Sobre este aspecto, pouco posso fazer senão acompanhar atentamente o desenrolar dos fatos. Já quanto ao nosso baixo nível cultural, posso me rebelar.

Inicio aqui, humildemente, uma campanha para que cada leitor, cada cidadão que ambicione participar de uma sociedade melhor, se conscientize da necessidade premente de um esforço para aumentar seus conhecimentos, praticando mais assiduamente a leitura, a reflexão sobre ela e o debate das idéias, enfim, a busca incessante do conhecimento e da informação e, sobretudo, a formação e disseminação de opiniões.

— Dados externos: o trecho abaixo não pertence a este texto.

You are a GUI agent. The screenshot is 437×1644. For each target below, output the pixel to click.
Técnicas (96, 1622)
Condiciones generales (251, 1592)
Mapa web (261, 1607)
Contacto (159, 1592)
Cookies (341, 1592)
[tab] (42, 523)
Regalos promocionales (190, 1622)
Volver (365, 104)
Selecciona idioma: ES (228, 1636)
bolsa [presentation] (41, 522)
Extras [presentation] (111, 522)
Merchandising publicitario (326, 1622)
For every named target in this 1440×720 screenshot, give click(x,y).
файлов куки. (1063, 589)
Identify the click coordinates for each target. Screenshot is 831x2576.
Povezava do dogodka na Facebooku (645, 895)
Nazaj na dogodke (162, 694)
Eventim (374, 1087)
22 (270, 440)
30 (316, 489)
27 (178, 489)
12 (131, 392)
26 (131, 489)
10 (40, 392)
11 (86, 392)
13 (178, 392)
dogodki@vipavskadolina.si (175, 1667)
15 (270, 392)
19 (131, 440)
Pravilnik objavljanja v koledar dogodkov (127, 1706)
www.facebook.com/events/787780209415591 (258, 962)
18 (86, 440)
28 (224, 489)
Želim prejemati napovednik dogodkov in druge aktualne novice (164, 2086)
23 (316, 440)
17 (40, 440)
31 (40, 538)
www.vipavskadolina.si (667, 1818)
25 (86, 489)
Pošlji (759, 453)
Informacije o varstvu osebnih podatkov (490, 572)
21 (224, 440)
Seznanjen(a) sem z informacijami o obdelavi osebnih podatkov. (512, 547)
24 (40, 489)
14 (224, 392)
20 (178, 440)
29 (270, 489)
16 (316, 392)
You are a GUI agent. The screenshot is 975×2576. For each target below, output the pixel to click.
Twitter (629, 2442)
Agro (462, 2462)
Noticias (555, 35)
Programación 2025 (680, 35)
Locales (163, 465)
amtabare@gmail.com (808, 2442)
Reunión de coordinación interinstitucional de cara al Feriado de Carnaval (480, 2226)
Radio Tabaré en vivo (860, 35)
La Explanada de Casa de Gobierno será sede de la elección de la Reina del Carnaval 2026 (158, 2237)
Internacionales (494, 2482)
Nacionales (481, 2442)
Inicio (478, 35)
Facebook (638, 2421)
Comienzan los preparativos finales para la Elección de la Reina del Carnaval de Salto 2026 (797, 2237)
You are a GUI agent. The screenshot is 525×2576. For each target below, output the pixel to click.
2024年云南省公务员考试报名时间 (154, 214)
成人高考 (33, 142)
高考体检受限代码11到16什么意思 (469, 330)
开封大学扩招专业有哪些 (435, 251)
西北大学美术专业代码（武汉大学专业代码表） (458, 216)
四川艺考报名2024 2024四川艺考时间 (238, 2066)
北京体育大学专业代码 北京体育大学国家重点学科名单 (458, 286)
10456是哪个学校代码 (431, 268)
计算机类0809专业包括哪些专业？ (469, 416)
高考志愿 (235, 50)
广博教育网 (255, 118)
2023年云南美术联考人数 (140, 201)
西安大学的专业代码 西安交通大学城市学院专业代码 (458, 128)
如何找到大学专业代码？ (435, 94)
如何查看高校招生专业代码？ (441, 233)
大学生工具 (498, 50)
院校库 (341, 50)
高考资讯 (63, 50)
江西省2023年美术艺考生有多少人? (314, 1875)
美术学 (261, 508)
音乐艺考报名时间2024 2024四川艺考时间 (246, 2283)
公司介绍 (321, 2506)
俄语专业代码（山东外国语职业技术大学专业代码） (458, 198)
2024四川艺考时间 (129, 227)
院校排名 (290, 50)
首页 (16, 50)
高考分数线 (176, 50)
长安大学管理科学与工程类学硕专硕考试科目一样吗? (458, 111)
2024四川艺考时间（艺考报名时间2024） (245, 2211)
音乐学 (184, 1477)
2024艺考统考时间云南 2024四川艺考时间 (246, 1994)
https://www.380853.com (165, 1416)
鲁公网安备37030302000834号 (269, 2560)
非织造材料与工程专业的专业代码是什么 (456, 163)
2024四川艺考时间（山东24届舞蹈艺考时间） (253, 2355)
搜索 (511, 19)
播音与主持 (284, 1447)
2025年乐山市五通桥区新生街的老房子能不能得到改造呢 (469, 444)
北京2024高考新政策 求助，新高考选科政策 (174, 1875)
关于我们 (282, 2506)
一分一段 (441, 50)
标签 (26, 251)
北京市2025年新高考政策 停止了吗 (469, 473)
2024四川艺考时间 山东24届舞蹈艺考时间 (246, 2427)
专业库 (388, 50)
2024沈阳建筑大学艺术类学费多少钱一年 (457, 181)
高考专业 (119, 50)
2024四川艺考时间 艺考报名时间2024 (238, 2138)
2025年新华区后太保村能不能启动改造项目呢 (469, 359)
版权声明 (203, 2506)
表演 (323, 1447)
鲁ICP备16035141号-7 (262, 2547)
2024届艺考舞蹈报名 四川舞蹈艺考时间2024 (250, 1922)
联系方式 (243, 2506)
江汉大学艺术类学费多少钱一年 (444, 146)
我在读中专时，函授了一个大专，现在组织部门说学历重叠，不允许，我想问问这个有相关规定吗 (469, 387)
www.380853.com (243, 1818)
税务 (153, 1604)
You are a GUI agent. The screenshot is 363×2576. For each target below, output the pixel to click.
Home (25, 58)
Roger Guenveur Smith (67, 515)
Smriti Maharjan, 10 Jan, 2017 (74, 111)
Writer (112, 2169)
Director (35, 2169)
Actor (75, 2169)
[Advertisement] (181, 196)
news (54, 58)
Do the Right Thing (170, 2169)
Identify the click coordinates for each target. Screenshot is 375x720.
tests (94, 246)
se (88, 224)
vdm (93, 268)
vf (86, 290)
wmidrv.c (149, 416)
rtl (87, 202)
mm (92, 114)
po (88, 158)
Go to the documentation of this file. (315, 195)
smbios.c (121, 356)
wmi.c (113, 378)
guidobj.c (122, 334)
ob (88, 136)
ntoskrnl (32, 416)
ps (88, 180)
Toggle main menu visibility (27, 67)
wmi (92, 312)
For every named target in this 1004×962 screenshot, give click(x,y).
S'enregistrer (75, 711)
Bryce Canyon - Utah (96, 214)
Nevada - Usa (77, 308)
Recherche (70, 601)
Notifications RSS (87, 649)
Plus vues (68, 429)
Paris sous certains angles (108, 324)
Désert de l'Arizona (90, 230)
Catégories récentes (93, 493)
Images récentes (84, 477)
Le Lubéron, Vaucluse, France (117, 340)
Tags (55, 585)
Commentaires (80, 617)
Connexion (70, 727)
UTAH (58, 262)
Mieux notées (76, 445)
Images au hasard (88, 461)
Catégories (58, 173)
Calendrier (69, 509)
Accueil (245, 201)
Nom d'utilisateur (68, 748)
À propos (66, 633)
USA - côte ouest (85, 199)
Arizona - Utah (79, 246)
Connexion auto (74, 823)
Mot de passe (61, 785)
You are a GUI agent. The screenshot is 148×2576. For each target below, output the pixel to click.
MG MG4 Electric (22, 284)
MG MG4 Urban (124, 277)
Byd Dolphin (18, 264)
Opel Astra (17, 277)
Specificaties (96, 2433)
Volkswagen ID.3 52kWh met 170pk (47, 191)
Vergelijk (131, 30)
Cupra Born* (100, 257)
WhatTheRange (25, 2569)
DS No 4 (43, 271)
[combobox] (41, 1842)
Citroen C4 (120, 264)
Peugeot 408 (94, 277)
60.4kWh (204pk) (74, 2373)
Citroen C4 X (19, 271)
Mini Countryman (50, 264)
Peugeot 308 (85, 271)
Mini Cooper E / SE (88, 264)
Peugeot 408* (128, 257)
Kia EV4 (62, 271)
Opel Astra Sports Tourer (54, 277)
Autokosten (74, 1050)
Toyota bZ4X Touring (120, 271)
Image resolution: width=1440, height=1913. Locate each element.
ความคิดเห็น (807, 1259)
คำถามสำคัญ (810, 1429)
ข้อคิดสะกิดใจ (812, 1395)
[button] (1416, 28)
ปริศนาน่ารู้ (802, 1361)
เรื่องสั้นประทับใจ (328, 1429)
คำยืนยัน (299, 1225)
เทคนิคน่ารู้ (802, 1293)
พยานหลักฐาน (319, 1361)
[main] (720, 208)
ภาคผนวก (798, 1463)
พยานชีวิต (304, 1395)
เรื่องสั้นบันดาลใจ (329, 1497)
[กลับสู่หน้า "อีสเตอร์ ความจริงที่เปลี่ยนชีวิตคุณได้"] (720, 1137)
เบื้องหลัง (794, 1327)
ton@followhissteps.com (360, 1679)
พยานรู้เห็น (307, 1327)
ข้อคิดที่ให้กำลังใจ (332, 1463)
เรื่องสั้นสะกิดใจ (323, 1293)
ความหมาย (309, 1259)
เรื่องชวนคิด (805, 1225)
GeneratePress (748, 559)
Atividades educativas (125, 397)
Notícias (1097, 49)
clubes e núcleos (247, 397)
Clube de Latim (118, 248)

Aí sim, veremos aparecer a principal qualidade da nossa gente: produzir e colher. Explico melhor: a leitura e a reflexão são o preparo, a adubação e  o aplanamento do solo, preparando-o para o lançamento das sementes que são as idéias.

Desta rotina, observada através dos tempos, nasceu a palavra cultura, que tão bem serve para o estudo.

Como para a lavoura, pois é  com esta labuta diária que uma sociedade brota, cresce, floresce e frutifica e, a cada nova safra, mais macio fica o terreno e maior sua produção.

Façamos em casa aquilo que melhor sabemos fazer: cultivar e produzir.

É hora de cultivar conhecimento, discernimento, produzindo confronto de idéias e críticas que levam a um aprimoramento da sociedade; mas é também  preciso distribuí-las com entusiasmo, levando-se em conta que nenhuma atitude é pequena demais para alcançar um resultado, mas atitude nenhuma  leva, isto sim, a decomposição do patrimônio conquistado.